Exercise objective → Once you have read the records below, print them again exactly as they stand.

========================

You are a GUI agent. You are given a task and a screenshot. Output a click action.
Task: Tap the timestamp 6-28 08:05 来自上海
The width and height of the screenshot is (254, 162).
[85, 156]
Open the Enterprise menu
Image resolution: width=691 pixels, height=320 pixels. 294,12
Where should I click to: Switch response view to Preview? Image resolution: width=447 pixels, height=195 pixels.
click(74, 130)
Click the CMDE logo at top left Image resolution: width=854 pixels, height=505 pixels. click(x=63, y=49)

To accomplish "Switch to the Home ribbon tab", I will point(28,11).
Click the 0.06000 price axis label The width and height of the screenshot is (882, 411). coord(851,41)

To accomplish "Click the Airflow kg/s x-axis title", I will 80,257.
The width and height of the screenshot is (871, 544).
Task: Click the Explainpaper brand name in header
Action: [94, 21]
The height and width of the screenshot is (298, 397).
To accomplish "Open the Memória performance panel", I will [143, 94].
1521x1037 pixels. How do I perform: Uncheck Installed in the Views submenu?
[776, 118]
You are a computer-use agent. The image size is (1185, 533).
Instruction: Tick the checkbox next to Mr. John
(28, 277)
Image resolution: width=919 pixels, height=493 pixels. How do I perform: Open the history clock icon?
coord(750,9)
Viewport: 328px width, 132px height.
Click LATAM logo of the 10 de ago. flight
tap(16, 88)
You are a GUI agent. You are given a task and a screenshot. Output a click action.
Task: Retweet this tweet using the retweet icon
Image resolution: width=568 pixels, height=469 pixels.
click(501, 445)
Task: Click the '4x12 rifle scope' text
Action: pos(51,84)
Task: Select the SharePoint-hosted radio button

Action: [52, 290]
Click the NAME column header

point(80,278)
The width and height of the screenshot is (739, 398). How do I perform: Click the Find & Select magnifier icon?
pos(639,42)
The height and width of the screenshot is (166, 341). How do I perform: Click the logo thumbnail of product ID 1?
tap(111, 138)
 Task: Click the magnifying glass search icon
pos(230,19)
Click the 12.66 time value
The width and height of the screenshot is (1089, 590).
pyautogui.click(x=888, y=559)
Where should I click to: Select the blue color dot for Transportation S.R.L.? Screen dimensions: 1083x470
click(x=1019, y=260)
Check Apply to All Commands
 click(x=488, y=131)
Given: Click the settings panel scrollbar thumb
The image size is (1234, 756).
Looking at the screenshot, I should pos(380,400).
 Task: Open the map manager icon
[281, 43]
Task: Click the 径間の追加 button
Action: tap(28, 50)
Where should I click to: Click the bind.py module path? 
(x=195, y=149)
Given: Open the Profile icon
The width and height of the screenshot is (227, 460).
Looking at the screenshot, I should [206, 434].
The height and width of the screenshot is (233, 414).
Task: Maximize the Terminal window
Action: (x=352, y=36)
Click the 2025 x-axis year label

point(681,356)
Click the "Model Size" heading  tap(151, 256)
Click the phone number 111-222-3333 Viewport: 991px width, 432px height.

========================

Completed exercise →
You are a GUI agent. You are given a task and a screenshot. Output a click action.
Task: Tap the timestamp 6-28 08:05 来自上海
The width and height of the screenshot is (254, 162).
[85, 156]
Open the Enterprise menu
Image resolution: width=691 pixels, height=320 pixels. 294,12
Where should I click to: Switch response view to Preview? Image resolution: width=447 pixels, height=195 pixels.
click(74, 130)
Click the CMDE logo at top left Image resolution: width=854 pixels, height=505 pixels. click(x=63, y=49)

To accomplish "Switch to the Home ribbon tab", I will point(28,11).
Click the 0.06000 price axis label The width and height of the screenshot is (882, 411). coord(851,41)

To accomplish "Click the Airflow kg/s x-axis title", I will 80,257.
The width and height of the screenshot is (871, 544).
Task: Click the Explainpaper brand name in header
Action: [94, 21]
The height and width of the screenshot is (298, 397).
To accomplish "Open the Memória performance panel", I will [143, 94].
1521x1037 pixels. How do I perform: Uncheck Installed in the Views submenu?
[776, 118]
You are a computer-use agent. The image size is (1185, 533).
Instruction: Tick the checkbox next to Mr. John
(28, 277)
Image resolution: width=919 pixels, height=493 pixels. How do I perform: Open the history clock icon?
coord(750,9)
Viewport: 328px width, 132px height.
Click LATAM logo of the 10 de ago. flight
tap(16, 88)
You are a GUI agent. You are given a task and a screenshot. Output a click action.
Task: Retweet this tweet using the retweet icon
Image resolution: width=568 pixels, height=469 pixels.
click(501, 445)
Task: Click the '4x12 rifle scope' text
Action: pos(51,84)
Task: Select the SharePoint-hosted radio button

Action: [52, 290]
Click the NAME column header

point(80,278)
The width and height of the screenshot is (739, 398). How do I perform: Click the Find & Select magnifier icon?
pos(639,42)
The height and width of the screenshot is (166, 341). How do I perform: Click the logo thumbnail of product ID 1?
tap(111, 138)
 Task: Click the magnifying glass search icon
pos(230,19)
Click the 12.66 time value
The width and height of the screenshot is (1089, 590).
pyautogui.click(x=888, y=559)
Where should I click to: Select the blue color dot for Transportation S.R.L.? Screen dimensions: 1083x470
click(x=1019, y=260)
Check Apply to All Commands
 click(x=488, y=131)
Given: Click the settings panel scrollbar thumb
The image size is (1234, 756).
Looking at the screenshot, I should pos(380,400).
 Task: Open the map manager icon
[281, 43]
Task: Click the 径間の追加 button
Action: tap(28, 50)
Where should I click to: Click the bind.py module path? 
(x=195, y=149)
Given: Open the Profile icon
The width and height of the screenshot is (227, 460).
Looking at the screenshot, I should [206, 434].
The height and width of the screenshot is (233, 414).
Task: Maximize the Terminal window
Action: (x=352, y=36)
Click the 2025 x-axis year label

point(681,356)
Click the "Model Size" heading  tap(151, 256)
Click the phone number 111-222-3333 Viewport: 991px width, 432px height.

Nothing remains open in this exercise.